Records for this exercise:
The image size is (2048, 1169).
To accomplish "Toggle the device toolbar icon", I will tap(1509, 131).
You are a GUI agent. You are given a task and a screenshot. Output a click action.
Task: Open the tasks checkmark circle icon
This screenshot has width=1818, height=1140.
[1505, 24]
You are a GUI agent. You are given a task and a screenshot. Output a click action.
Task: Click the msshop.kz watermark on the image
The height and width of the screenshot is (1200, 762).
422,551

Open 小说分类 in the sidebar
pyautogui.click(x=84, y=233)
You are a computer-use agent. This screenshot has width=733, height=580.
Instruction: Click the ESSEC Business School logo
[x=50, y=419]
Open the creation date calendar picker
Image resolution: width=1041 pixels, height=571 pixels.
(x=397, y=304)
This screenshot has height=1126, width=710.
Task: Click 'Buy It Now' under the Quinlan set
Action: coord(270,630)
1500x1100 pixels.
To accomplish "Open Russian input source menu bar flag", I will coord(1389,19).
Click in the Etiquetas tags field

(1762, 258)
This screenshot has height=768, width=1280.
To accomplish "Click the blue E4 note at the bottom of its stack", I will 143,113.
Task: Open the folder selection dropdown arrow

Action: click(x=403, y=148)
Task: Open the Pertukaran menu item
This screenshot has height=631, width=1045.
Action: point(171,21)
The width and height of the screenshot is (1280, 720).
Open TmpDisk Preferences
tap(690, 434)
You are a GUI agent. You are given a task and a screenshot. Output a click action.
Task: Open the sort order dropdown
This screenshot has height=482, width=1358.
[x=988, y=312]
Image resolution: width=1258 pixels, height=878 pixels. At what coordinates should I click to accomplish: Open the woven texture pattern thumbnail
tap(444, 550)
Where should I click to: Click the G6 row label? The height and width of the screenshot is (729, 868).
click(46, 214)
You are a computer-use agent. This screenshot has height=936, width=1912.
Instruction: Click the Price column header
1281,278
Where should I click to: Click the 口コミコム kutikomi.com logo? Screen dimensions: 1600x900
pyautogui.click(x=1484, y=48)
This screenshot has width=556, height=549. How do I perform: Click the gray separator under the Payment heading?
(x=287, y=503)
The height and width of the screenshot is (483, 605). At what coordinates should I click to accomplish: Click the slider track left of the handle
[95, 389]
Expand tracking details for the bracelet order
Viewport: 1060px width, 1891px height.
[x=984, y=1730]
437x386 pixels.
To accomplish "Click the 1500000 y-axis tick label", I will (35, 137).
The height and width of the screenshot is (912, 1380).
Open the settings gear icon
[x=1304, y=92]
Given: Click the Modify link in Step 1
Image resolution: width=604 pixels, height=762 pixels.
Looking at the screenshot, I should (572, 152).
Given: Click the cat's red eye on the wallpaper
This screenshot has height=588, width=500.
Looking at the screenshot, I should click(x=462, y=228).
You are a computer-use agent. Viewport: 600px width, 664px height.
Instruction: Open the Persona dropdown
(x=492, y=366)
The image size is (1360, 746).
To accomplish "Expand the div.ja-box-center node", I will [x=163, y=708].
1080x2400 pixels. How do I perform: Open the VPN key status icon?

Task details: Look through the listing and return each line containing the word "menu".

Answer for the task:
To accomplish "Open Russian input source menu bar flag", I will coord(1389,19).
Task: Open the Pertukaran menu item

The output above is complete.